Tudo é mecânico. Poucos povos permanecem fiéis ao culto à morte. Os mexicanos apresentam-se como raridade. As crianças e os adultos aprendem a conviver com o inevitável.

Querem ter presentes a brevidade da vida e as tolas vaidades do cotidiano. Sabem que a morte é a dissolução das vidas em comum pela destruição de um de seus membros.

E os brasileiros? É peculiar a atitude nativa perante a morte. Em regiões do nordeste profundo, ainda há carpideiras cantando, durante o funeral, as qualidades de quem se foi. Resquícios da colonização ibérica.

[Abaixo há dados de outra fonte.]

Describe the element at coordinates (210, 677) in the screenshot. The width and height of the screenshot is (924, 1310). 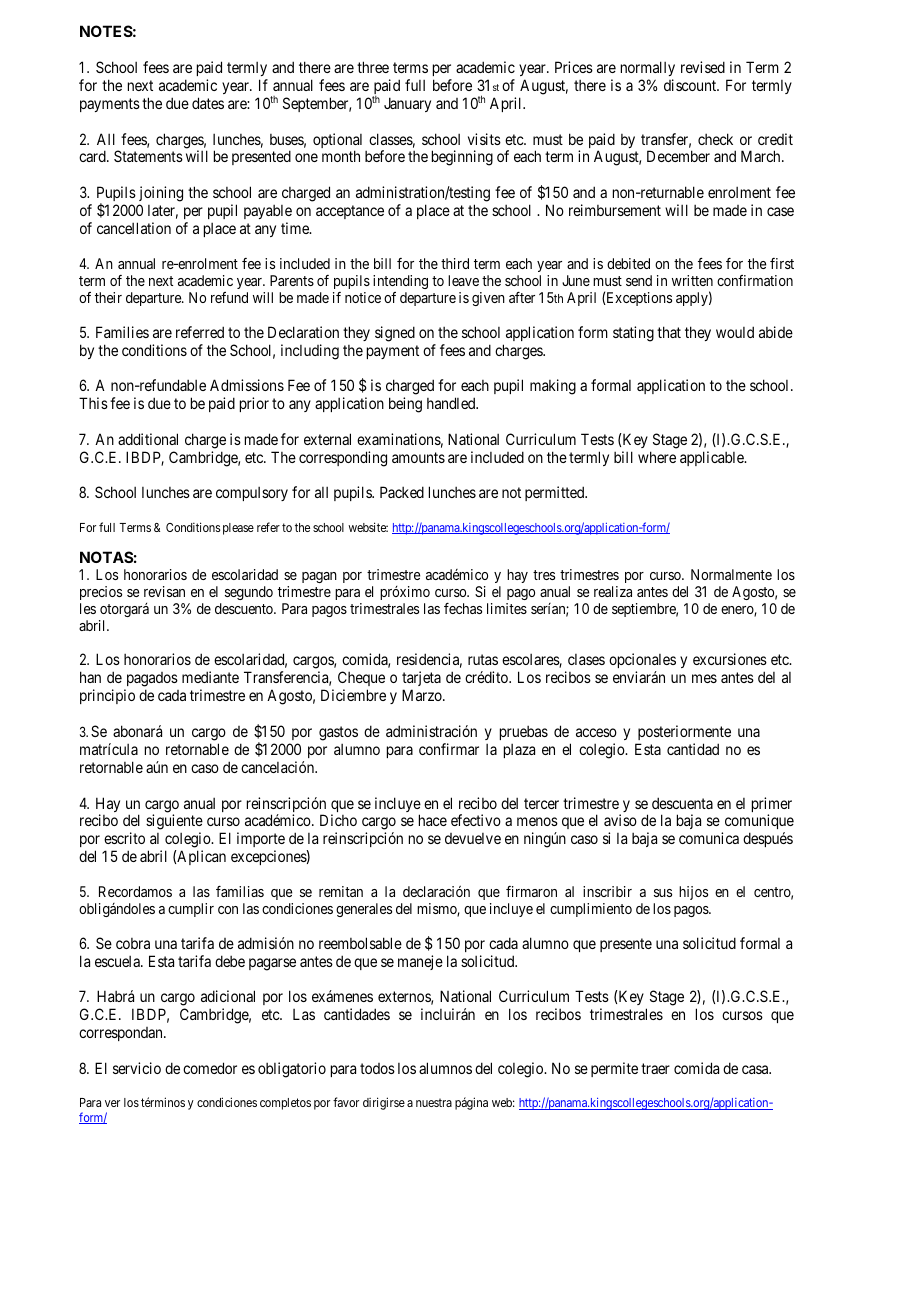
I see `mediante` at that location.
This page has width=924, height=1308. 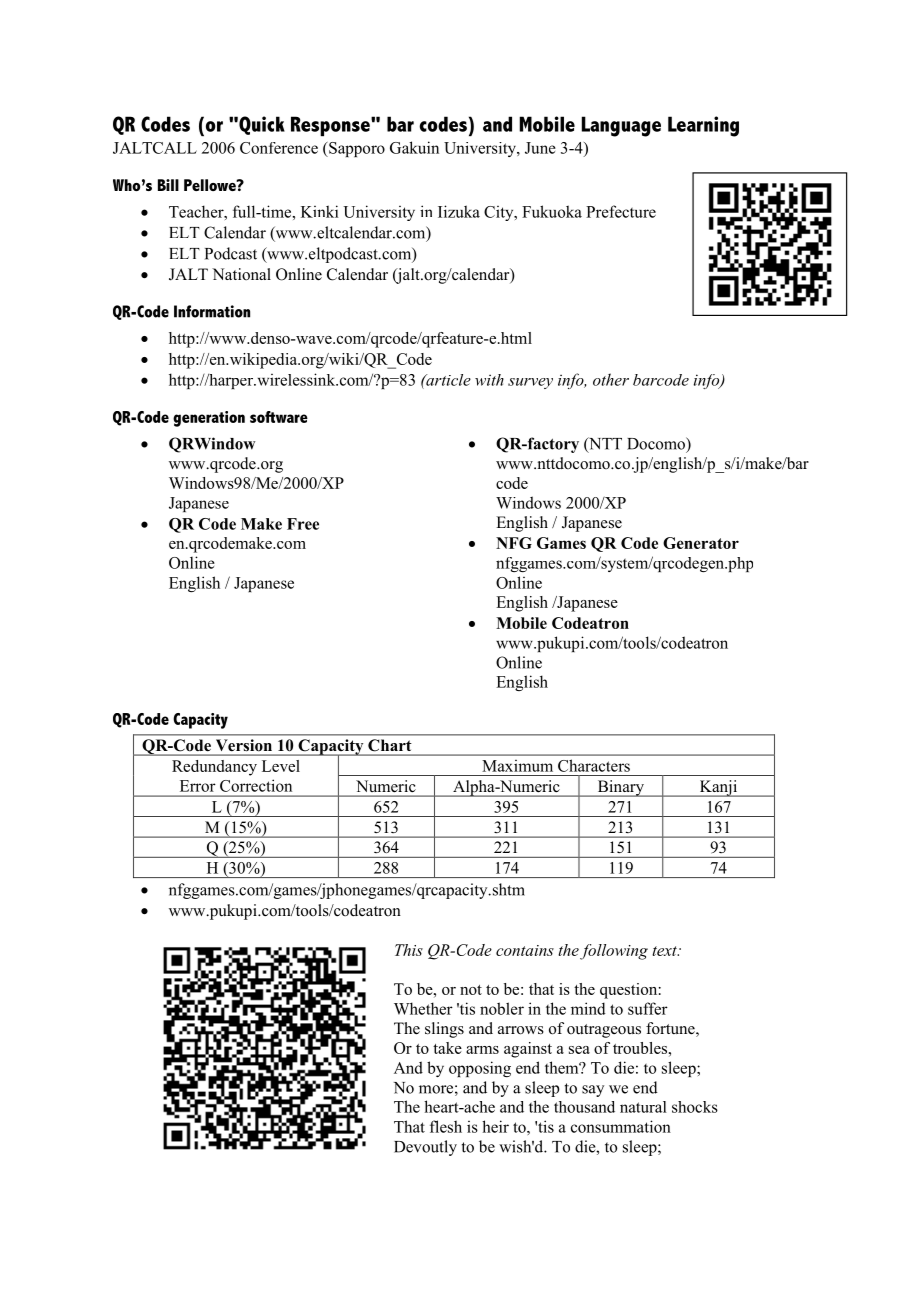 I want to click on flesh, so click(x=446, y=1126).
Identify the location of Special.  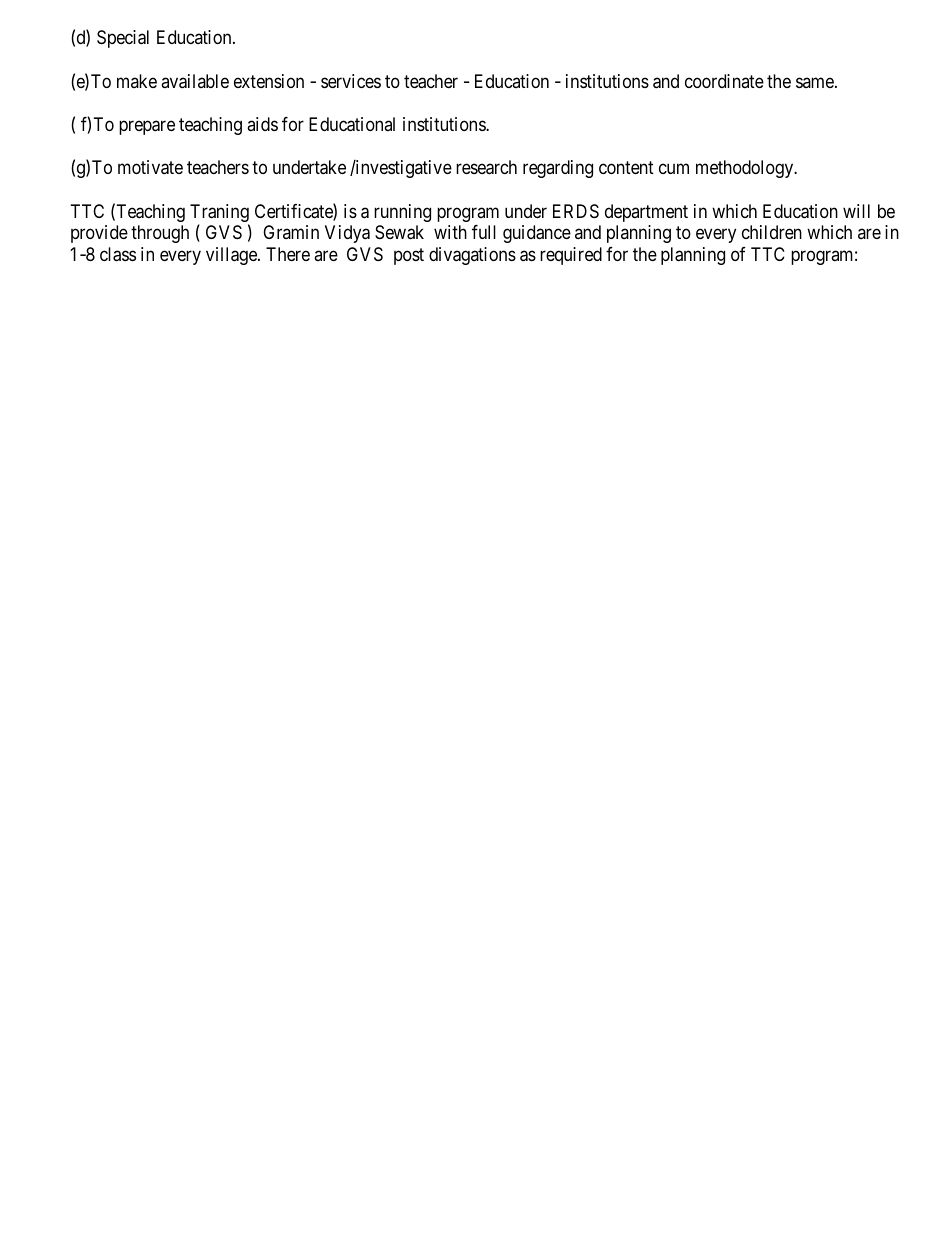
(123, 39).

Lá apenas lá. Por toda a parte, os brasileiros apenas se mostram sensíveis na presença da morte de alguém. Mas, esta sensibilidade se esvai rapidamente.

Encontra-se ausente, no pensar brasileiro, o culto à morte ou ao passado. Apenas vive-se o presente e a esperança do futuro. Rara forma de ser. Não há heróis no Brasil. Os que passaram não importam.

Por maior esforço realizado, por determinados governos, os heróis não prevaleceram. As raras estátuas são esquecidas. Os monumentos desprezados.

Os mortos não importam. Os brasileiros temem a solidão intrínseca ao ato de morrer. Acostumados a viver de maneira coletiva, alegres e envolvidos pela luz dos trópicos, não apreciam o ignoto.

Procuram manter a morte à distância. Esquecê-la. Não desejam deslizar além do mundo conhecido, repleto de afetos e calores humanos. É melhor deixar à margem a idéia e a imagem da morte. Vive-se, nesta terra, o cotidiano.

A visão igualitária da morte não é cultuada, apesar das imensas desigualdades da vida. É só observar e concluir. A morte não é um símbolo nacional, como em outras realidades.

Os brasileiros cultuam o esquecimento.